On the broader issue of whether or not this lone incident is a sign that the
United States no longer cherishes freedom of speech, no of course not. Here we
all are talking about this incident, with many criticisms of the United States
being openly expressed. I daily exercise my right as an American to criticize
government officials at all levels in the United States. I will keep right on
doing that no matter what I hear about practices by immigration officers at
United States borders.

Moreover, the United States continues to enjoy substantial net immigration and
a large number of asylum claims by people from other countries who expect to
enjoy more freedom once they start living in the United States than they did
in the countries of their birth.
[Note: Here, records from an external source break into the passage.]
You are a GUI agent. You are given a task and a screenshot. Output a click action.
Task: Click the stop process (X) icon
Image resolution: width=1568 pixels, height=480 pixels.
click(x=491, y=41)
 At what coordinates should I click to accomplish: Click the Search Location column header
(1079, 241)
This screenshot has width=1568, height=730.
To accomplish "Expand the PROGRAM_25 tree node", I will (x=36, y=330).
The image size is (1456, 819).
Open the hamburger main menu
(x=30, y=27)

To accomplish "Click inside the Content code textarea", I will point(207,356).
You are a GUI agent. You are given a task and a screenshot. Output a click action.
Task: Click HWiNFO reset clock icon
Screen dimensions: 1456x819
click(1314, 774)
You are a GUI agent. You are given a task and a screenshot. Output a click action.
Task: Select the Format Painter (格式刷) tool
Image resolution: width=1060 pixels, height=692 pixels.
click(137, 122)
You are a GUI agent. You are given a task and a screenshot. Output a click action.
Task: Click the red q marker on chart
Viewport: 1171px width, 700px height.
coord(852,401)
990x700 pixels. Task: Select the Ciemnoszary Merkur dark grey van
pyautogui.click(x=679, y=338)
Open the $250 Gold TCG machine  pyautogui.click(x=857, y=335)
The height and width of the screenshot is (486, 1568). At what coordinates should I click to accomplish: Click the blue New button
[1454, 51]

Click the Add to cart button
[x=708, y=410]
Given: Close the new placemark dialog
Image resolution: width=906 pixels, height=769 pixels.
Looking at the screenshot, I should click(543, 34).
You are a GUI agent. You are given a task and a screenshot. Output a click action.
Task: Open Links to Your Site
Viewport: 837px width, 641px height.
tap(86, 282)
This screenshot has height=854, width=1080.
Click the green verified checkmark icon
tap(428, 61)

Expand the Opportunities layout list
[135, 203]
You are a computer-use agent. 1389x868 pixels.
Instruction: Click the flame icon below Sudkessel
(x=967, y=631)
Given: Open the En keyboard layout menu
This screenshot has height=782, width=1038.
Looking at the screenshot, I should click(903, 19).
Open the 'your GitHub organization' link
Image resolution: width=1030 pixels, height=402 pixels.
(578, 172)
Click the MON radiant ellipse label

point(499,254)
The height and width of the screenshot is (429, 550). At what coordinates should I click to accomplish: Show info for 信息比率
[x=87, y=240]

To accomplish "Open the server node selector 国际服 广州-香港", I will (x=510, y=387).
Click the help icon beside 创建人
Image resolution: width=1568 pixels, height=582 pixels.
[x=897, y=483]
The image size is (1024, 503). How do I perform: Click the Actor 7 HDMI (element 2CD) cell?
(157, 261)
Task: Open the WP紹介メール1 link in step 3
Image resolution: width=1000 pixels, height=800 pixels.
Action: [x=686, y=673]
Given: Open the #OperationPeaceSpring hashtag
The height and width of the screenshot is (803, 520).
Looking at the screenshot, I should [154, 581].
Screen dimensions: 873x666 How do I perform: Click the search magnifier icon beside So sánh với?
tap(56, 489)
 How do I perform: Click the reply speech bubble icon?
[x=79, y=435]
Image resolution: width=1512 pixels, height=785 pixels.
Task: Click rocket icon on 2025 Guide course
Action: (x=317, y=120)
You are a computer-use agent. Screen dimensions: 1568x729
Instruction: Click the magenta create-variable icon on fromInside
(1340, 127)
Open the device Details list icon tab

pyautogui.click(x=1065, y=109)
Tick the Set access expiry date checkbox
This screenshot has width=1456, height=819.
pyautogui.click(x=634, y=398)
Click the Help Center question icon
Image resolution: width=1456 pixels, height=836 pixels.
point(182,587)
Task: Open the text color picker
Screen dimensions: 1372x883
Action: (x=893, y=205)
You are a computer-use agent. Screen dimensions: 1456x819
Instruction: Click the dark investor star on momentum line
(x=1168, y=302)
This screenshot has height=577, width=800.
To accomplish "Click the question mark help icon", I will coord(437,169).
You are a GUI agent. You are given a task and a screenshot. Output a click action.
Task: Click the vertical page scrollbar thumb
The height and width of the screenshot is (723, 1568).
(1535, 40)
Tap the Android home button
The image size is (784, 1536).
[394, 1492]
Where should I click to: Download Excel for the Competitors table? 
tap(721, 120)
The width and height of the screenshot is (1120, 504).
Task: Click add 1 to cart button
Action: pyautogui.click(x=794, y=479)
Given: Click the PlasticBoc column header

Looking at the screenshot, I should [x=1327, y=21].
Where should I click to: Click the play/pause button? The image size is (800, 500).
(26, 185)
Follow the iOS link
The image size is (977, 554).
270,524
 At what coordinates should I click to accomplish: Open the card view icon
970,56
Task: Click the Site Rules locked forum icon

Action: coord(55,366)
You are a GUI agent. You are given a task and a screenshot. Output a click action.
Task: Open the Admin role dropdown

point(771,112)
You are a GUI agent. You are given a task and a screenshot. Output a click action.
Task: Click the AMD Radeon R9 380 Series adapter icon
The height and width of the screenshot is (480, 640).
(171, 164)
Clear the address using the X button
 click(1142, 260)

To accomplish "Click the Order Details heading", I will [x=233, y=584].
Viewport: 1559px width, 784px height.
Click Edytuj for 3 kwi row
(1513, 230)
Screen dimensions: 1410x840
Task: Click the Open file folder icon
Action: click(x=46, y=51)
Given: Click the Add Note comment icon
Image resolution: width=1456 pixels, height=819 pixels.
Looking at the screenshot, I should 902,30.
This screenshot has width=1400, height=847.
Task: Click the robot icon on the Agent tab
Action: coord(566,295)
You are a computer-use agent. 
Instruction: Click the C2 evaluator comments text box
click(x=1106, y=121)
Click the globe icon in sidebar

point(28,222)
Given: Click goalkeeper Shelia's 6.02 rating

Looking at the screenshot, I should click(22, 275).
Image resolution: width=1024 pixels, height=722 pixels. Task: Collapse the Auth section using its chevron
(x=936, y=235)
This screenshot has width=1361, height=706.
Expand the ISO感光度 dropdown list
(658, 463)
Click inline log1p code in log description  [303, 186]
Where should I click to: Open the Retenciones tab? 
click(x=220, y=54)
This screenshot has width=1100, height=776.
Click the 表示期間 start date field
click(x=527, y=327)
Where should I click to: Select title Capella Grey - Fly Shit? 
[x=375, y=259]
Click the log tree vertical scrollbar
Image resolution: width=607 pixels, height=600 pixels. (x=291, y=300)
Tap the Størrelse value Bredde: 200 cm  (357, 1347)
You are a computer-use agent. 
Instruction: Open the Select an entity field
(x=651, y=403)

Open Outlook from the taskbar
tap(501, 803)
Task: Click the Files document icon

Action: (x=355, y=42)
Here in the United States, I can disagree
with you, and you can disagree with me, and we can be civil about that, and
not be afraid of secret police or private militia hit squads coming after us
if we express a controversial opinion. Other countries also provide the
benefit of free speech, and people who are concerned about recent trends in
United States law are correct to be wary about granting the government
intrusive authority to monitor the private conversations of people in the
United States. But the reported incident, while perhaps an excessive response
based on the facts reported so far, does not suggest that the United States
has lost free speech, nor indeed does it even suggest that the border response
to such a tweet is a response that would not be found at other national
borders.

The continued interest here on HN in founder's visas and in other efforts to
loosen immigration requirements is evidence that there are still plenty of
people around the world of high levels of education who would be happy to
settle in the United States and pursue their careers there. There are still
people who advocate that all of the tens of thousands of university students
from dozens of countries who attend undergraduate or graduate classes in the
United States should gain residence visas when they gain their degrees. There
is plenty of demand to reside in the United States, to visit the United States
for tourism or for business, and to invest in the United States. That is not
going away any time soon.

Believing in free speech, I welcome your kind comments to this comment, and
will read them with care to see if I can improve my thinking on this issue.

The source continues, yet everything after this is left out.